Open http://127.0.0.1:8800/credentials and paste your credential in any format:
{"jwt": "eyJ...", "refresh_token": "1//...", "license_id": "ABC123"}or key=value:
jwt=eyJ...
refresh_token=1//...
license_id=ABC123
or just paste raw tokens — they're auto-detected.
# Paste endpoint (auto-parse any format)
curl http://127.0.0.1:8800/api/credentials/paste \
-H "Content-Type: application/json" \
-d '{"blob": "jwt=eyJ... refresh_token=1//... license_id=ABC123"}'
# Webhook (structured, for external activation services)

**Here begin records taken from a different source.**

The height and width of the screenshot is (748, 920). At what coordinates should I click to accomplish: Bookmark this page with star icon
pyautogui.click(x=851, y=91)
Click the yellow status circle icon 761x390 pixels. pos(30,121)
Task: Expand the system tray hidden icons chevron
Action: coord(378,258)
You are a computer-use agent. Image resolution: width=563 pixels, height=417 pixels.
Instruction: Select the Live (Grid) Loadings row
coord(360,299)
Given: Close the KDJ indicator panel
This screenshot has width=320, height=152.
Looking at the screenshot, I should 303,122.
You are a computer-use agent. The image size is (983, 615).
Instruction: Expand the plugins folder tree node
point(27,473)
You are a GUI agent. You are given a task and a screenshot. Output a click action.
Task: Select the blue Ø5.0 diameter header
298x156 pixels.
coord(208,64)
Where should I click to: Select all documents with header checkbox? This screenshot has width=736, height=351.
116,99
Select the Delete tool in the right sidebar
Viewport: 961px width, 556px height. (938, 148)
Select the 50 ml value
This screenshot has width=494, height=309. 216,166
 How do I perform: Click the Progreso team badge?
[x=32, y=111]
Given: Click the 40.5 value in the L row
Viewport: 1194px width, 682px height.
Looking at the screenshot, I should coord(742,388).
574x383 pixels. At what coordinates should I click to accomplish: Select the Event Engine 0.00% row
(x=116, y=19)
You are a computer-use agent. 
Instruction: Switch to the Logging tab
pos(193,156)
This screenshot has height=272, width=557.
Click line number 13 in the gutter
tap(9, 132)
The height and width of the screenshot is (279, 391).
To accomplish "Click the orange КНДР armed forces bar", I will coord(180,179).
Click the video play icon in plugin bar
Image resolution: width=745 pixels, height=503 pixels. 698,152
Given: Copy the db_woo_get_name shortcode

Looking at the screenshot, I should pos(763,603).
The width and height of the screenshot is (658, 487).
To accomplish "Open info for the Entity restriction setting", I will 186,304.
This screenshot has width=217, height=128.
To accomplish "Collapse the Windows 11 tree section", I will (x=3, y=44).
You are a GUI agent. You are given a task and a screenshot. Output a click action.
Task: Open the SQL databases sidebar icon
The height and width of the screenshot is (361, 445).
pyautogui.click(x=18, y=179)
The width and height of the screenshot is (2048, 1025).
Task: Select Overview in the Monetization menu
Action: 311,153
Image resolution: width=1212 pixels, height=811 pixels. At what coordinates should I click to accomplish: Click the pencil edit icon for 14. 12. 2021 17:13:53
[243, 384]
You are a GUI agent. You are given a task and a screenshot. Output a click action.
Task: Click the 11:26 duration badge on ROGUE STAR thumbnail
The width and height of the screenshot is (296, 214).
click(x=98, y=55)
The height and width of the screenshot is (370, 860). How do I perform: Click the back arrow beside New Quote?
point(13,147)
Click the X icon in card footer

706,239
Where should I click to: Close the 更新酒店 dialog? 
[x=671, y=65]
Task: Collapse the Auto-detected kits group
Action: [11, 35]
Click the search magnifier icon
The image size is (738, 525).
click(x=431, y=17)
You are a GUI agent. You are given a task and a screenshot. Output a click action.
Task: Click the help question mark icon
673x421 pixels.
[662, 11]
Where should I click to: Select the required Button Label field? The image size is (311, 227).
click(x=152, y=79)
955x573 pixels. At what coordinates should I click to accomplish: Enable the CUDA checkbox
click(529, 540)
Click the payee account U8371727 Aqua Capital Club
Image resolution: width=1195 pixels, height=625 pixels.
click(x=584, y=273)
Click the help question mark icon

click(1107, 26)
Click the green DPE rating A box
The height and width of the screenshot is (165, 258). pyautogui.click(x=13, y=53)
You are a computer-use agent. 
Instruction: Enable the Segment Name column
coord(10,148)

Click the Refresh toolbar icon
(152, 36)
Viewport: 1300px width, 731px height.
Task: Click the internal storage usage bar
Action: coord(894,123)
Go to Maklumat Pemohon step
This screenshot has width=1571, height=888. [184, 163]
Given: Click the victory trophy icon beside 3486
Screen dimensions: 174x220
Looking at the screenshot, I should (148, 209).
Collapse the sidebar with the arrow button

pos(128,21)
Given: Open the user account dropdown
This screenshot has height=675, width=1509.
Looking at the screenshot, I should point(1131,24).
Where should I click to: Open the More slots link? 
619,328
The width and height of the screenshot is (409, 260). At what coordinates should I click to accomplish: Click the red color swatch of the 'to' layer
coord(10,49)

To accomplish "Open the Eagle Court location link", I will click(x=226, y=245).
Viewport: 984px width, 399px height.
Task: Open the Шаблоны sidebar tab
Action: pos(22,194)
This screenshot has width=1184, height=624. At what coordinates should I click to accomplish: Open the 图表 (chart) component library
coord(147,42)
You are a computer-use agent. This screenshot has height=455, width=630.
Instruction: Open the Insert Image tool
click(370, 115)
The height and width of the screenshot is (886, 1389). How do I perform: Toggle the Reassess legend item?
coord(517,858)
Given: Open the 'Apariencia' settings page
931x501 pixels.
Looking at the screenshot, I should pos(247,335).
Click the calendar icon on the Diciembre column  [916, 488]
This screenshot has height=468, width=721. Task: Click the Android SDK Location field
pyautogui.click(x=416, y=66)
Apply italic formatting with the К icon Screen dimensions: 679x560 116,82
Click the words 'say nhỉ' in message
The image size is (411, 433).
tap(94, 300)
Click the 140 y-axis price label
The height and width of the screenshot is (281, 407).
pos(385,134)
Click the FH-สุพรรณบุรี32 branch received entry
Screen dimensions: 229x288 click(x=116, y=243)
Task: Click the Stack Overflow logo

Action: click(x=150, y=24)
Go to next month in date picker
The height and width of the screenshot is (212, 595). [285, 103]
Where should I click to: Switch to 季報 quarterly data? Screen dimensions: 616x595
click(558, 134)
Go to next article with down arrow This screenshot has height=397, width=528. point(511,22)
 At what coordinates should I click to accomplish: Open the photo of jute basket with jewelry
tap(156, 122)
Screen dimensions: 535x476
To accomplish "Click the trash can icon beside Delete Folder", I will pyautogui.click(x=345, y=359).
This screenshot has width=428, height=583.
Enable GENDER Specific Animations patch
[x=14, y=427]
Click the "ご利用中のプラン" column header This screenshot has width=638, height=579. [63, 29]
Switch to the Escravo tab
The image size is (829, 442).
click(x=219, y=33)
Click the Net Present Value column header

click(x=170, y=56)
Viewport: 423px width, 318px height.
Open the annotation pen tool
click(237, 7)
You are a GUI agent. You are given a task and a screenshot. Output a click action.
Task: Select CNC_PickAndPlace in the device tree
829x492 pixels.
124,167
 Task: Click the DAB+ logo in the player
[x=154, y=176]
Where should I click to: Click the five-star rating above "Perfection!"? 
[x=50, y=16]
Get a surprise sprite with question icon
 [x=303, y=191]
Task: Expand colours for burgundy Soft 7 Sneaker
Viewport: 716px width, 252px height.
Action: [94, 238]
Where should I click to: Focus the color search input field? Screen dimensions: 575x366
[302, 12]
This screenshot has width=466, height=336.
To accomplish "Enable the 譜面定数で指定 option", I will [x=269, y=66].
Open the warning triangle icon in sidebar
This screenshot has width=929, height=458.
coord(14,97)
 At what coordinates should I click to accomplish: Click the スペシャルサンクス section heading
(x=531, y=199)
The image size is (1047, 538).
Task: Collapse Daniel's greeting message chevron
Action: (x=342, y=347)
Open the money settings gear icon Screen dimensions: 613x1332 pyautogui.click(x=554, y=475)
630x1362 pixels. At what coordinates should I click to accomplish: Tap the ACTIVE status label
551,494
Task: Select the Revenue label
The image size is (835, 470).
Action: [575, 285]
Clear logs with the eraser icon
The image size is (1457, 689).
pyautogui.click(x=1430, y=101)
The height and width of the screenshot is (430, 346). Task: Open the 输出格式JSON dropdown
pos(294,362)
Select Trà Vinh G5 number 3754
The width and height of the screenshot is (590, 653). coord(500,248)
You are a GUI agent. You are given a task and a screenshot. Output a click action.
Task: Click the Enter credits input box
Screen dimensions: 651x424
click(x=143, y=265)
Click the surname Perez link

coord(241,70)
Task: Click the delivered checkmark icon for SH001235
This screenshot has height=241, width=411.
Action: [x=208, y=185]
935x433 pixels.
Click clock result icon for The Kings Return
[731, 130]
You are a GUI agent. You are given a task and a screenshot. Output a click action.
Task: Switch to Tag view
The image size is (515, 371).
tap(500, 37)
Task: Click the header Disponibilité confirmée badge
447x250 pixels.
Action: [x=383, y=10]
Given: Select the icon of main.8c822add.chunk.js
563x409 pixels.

curl http://127.0.0.1:8800/api/credentials/webhook \
-H "Content-Type: application/json" \
-d '{"jwt": "eyJ...", "refresh_token": "1//...", "license_id": "ABC123"}'Add accounts in config.yaml for automatic OAuth login on startup:
accounts:
- email: "your@email.com"
password: "your_password"curl http://127.0.0.1:8800/v1/chat/completions \
-H "Content-Type: application/json" \
-d '{
"model": "claude-4.6-sonnet",
"messages": [{"role": "user", "content": "Hello!"}],
"stream": true
}'curl http://127.0.0.1:8800/v1/messages \
-H "Content-Type: application/json" \
-d '{
"model": "claude-4.6-sonnet",
"messages": [{"role": "user", "content": "Hello!"}],
"max_tokens": 1024
}'curl http://127.0.0.1:8800/v1/responses \
-H "Content-Type: application/json" \
-d '{
"model": "gpt-5.4",
"input": "What is 2+2?"
}'curl http://127.0.0.1:8800/v1/modelsUse friendly names or full profile names:
| Alias | Profile |
|---|---|
| claude-4.6-opus | anthropic-claude-4-6-opus |
| claude-4.6-sonnet | anthropic-claude-4-6-sonnet |
| gpt-5.4 | openai-gpt-5-4 |
| gemini-3.1-pro | google-gemini-3-1-pro |
| grok-4 | xai-grok-4 |
| deepseek-r1 | deepseek-r1 |
Run GET /v1/models for the full list.
| Setting | Default | Description |
|---|---|---|
server.host |
127.0.0.1 | Listen address |
server.port |
8800 | Listen port |
strategy |
round_robin | Credential rotation strategy |
tokens.jwt_margin_seconds |
300 | Refresh JWT this many seconds before expiry |
credentials.cooldown_seconds |
600 | Cooldown period after errors |
quota.refresh_interval_seconds |
300 | Quota check interval |
See config.example.yaml for all options.
python main.py serve # Start the API server
python main.py login # Interactive browser OAuth login
python main.py serve --port 9000 --api-key my-secret| Endpoint | Description |
|---|---|
POST /v1/chat/completions |
OpenAI Chat Completions |
POST /v1/messages |
Anthropic Messages |
POST /v1/responses |
OpenAI Responses |
GET /v1/models |
List available models |
POST /api/credentials/paste |
Add credential (auto-parse) |
POST /api/credentials/webhook |
Add credential (structured) |
GET /api/credentials |
List credentials (admin) |
DELETE /api/credentials/{id} |
Remove credential |
GET /health |
Health check |
GET /credentials |
Credential management UI |
- OAuth PKCE: Uses RFC 7636 PKCE flow with localhost callback (RFC 8252) for browser-based login
- License Discovery: Automatically finds your active subscription license
- JWT Lifecycle:
refresh_token→id_token(1h) →JWT(24h) — all auto-refreshed - Format Conversion: Translates between OpenAI/Anthropic/Responses formats and the upstream Grazie chat API
- Message Sanitization: Fixes orphaned tool messages, trailing assistant prefills, and SillyTavern quirks
| Parameter | Forwarded | Notes |
|---|---|---|
| temperature | Yes | Mutually exclusive with top_p |
| top_p | Yes | Only sent if no temperature |
| reasoning_effort | Yes | Only for thinking models (o3, o4) |
| tools / functions | Yes | Full tool calling support |
| stream | Yes | SSE streaming |
| top_k | No | Causes upstream 400 |
| seed | No | Causes upstream 400 |
| max_tokens | No | Managed by upstream |
| stop | No | Not supported by upstream |
AGPL-3.0 — see LICENSE.
If you use this code in a network service, you must make the complete source code available to all users of that service under the same license.